- people on the move
Local colleges deal with changing national student loan rates
Personal finance courses find favor.
West Michigan students are safe for now, but local colleges are still uncertain about the future of financial aid legislation.
After congressional inaction to re-enact the legislation, the federal limit on student loan interest reverted to market rates. On Aug. 9, President Obama signed a bill into law restoring lower interest rates on student loans after negotiating new rules with legislators.
Grand Rapids Community College was closely following the news as it came out, said Ann Isackson, GRCC’s director of financial aid. After the bill was signed, the school posted the following on the financial aid page of its website:
“The U.S. Department of Education recently increased the student loan origination fees for Direct Subsidized and Unsubsidized loans and for Parent PLUS loans. These increases will take effect for loans first disbursedafter July 1, 2013. Due to federal sequestration, Subsidized and Unsubsidized origination fees will rise from 1 percent to 1.051 percent of the loan principal. Parent PLUS origination fees will rise from 4 percent to 4.204 percent of the loan principal.”
A decision by Washington is important for students to plan their education, Isackson said, adding the legislation is not unique for West Michigan students.
“What’s important to understand is they set a cap (8.25 percent), so each year the interest rate for the student is going to be tied to the treasury year,” she said. “It’s unlikely it would jump to that cap in one year. It is now a variable rate annually, but there is a cap for the interest rate for undergraduate loans, graduate loans and Parent PLUS. Caps for those other loans could vary.”

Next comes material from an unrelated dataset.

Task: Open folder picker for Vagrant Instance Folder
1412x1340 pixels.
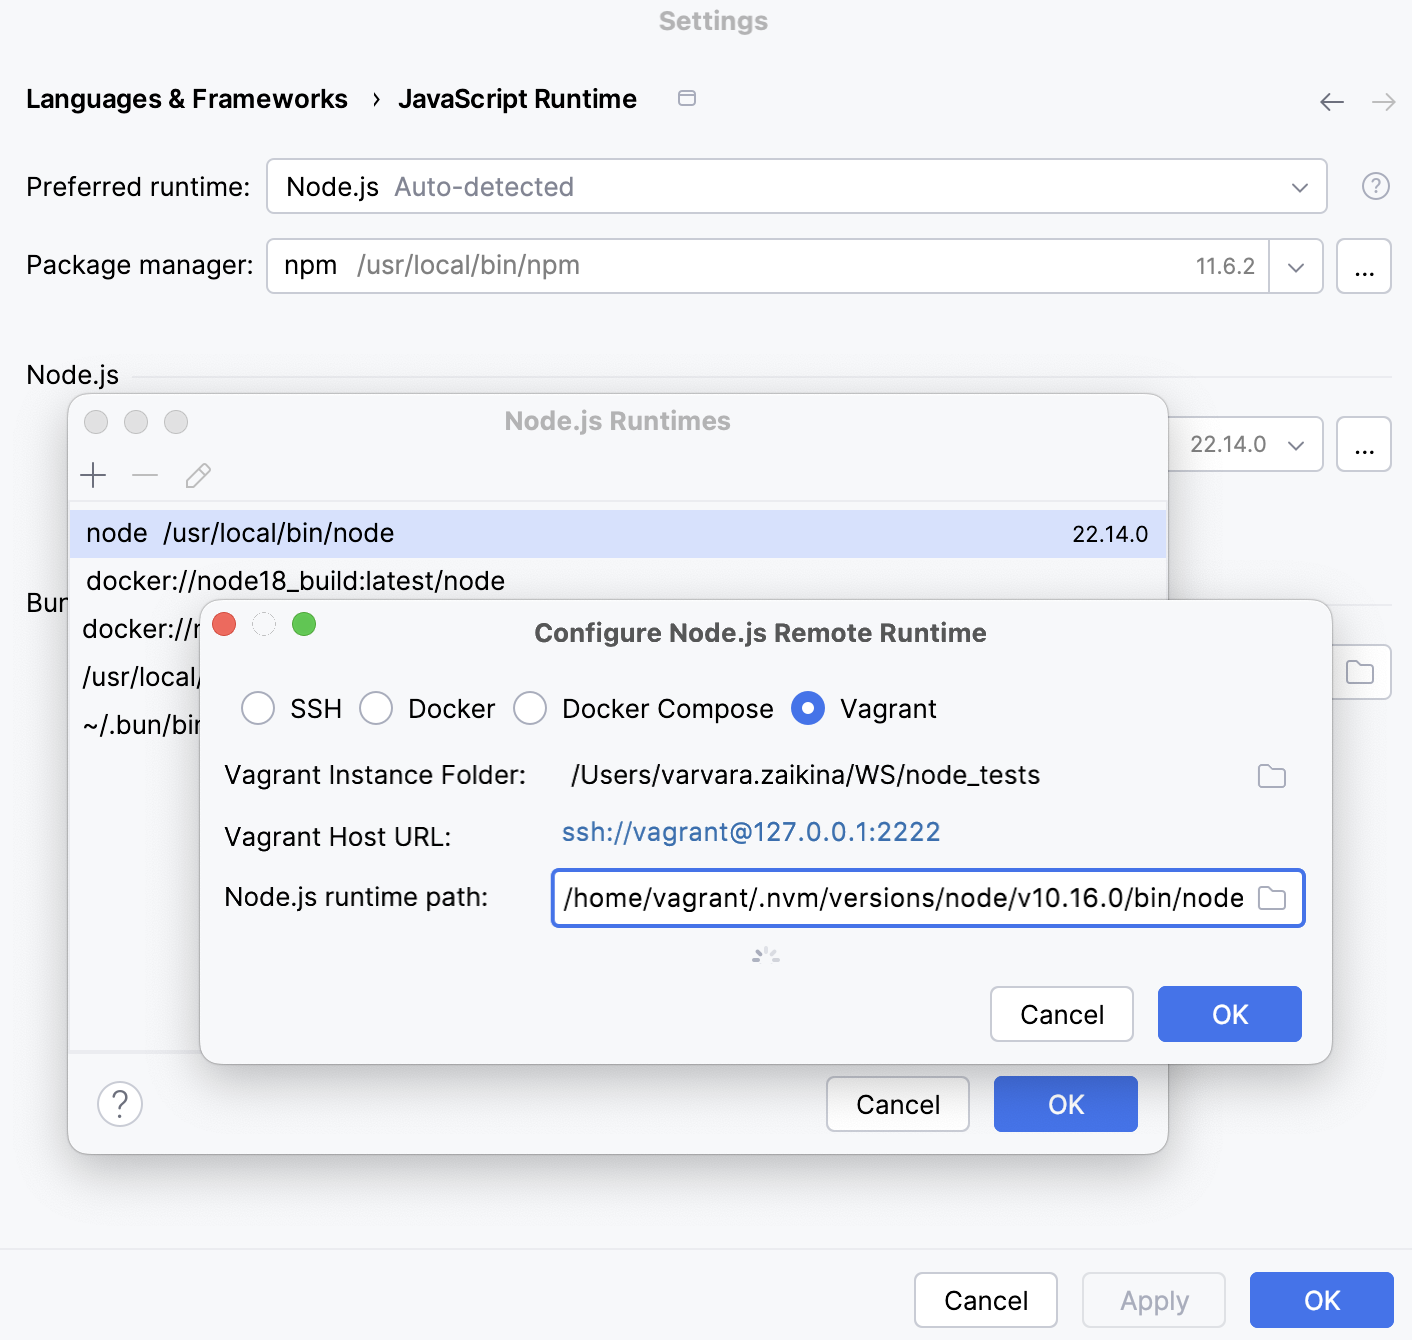Action: coord(1271,775)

The early August action assured signature-subsidized loans and unsubsidized loans are at a low interest rate of 3.86 percent for undergrad students, said Michelle Rhodes, Grand Valley State University’s director of financial aid.
Obama’s action was a step toward passing regulations to make sure student interests rates stay low, she said, but the country still needs to find a sustainable solution to make education affordable.
A huge problem is that, for many students, loans are their only option they have for going to college, Rhodes said, and that means the government can essentially do whatever it wants with interest rates and students have to pay the price.
“I think sometimes the financial aid process can be overwhelming. Students see a loan and they realize it’s the only thing offered. It’s important congress recognizes that,” she said.
“Students will take loans whatever the interest rates are and we have to make sure we keep them low for the students, or students might choose to not go to college at all — and that’s definitely not the direction we want the state or the country to go in.”
At a local level, most colleges are trying to do what they can to educate students about financial aid, said Tina Hoxie, associate provost and dean of GRCC’s enrollment management, said GRCC has increased its First Year Experience course and other orientation programs’ focus on financial literacy.
GVSU also is trying to increase students’ financial literacy, Rhodes said. Last year, GVSU started MoneySmart Lakers, a program located in the Allendale Student Services Building designed to help students understand the college financial spectrum, including credit cards, loan insurance and everything financial-aid related.
GVSU also is looking to revamp its external college scholarship data-base, called myScholarships, she said, with plans to roll out a better searchable system by October.
“When parents send their students to college, almost 40 percent of the parents think it’s the job of the college to train their students in financial literacy,” Rhodes said. “And especially since we have so many first-generation students, we felt it was a social justice issue that we need to educate these students on how to use a checkbook.”